### What is expected:
Gather every line below that contains the word "options" and copy each one in full.

Lines of data:
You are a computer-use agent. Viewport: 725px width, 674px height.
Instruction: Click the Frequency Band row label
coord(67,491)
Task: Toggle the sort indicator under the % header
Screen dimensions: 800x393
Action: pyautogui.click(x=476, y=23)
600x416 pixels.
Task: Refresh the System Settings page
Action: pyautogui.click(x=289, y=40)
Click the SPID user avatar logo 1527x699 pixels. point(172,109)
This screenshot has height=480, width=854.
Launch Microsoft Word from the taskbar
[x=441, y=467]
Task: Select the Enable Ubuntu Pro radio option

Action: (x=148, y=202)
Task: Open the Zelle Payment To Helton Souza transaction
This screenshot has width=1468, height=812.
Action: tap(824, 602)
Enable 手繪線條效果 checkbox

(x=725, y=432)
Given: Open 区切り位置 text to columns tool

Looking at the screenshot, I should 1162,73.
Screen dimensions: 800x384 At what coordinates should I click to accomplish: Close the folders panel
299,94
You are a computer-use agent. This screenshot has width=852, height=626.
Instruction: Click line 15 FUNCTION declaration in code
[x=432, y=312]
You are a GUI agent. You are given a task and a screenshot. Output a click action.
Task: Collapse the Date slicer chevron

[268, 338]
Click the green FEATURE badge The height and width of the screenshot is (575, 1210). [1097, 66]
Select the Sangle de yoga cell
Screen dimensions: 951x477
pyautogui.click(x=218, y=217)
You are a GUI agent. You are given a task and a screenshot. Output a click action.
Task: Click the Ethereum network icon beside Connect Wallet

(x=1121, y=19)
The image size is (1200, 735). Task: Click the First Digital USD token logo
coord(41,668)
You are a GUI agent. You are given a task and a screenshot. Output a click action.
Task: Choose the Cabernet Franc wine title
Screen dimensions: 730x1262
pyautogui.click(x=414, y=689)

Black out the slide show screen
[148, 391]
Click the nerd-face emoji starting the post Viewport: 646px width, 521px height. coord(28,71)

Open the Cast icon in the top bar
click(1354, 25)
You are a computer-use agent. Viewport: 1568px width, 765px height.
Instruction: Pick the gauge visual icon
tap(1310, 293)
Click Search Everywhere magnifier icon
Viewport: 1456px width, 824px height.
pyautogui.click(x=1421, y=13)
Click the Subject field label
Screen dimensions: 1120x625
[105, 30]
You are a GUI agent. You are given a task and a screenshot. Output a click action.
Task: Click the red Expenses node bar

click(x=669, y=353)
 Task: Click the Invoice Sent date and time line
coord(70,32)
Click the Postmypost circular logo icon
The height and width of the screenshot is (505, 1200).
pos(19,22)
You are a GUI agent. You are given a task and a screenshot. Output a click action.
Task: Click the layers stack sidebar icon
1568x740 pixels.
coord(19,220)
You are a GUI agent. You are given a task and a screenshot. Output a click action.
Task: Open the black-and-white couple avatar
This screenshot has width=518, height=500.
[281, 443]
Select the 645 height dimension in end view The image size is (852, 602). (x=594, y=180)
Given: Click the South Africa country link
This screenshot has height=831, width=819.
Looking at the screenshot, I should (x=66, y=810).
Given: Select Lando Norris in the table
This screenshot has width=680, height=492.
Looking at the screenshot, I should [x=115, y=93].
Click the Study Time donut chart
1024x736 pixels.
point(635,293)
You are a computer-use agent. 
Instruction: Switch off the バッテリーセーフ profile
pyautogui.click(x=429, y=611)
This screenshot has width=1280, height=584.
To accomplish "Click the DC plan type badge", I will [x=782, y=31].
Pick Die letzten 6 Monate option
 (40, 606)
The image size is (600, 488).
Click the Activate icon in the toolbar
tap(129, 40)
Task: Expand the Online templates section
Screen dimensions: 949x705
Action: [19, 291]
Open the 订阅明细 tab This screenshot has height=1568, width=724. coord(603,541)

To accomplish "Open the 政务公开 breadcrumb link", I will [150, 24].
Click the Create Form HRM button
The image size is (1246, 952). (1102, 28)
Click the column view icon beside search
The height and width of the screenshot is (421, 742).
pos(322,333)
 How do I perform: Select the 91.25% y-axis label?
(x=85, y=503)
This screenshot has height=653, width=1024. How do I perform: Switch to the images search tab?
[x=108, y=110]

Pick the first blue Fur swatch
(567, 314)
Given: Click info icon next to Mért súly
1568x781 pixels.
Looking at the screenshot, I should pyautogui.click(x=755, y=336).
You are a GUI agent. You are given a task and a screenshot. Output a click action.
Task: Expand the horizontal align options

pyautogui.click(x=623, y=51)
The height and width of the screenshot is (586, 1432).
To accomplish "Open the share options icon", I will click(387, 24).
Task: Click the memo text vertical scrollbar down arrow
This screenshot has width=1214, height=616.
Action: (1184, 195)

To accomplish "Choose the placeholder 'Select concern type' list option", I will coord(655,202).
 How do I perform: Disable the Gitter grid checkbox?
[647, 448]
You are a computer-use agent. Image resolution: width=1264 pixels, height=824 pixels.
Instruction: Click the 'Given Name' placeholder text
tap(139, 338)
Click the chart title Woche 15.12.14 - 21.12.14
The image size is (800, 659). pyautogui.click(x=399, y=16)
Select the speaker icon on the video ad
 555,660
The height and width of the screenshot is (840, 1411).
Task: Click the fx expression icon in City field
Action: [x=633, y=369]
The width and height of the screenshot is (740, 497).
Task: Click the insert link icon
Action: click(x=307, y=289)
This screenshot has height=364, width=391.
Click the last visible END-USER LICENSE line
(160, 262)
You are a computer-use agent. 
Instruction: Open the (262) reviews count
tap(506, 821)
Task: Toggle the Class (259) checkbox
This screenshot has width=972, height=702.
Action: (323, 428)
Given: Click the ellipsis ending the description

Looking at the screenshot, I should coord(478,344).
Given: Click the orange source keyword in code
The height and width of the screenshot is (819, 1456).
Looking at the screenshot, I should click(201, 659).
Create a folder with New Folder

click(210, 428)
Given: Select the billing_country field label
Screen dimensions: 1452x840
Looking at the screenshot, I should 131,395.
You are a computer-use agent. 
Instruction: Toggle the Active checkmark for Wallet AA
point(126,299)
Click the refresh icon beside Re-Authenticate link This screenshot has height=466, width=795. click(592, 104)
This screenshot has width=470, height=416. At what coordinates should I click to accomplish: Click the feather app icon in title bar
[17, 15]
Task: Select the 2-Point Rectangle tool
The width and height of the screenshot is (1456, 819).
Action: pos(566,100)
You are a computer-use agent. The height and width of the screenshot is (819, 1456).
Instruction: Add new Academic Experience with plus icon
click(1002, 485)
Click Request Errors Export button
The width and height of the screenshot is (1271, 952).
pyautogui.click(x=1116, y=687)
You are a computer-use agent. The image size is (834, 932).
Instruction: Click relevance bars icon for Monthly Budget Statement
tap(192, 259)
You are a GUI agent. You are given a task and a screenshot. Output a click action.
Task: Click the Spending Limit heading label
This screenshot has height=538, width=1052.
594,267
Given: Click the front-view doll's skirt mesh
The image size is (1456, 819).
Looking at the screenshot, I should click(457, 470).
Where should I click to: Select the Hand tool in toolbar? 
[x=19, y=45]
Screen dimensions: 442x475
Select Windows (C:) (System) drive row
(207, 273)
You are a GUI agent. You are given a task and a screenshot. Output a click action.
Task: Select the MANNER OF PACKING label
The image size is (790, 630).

### Solved exercise:
Task: Expand the horizontal align options
To accomplish "Open the share options icon", I will click(387, 24).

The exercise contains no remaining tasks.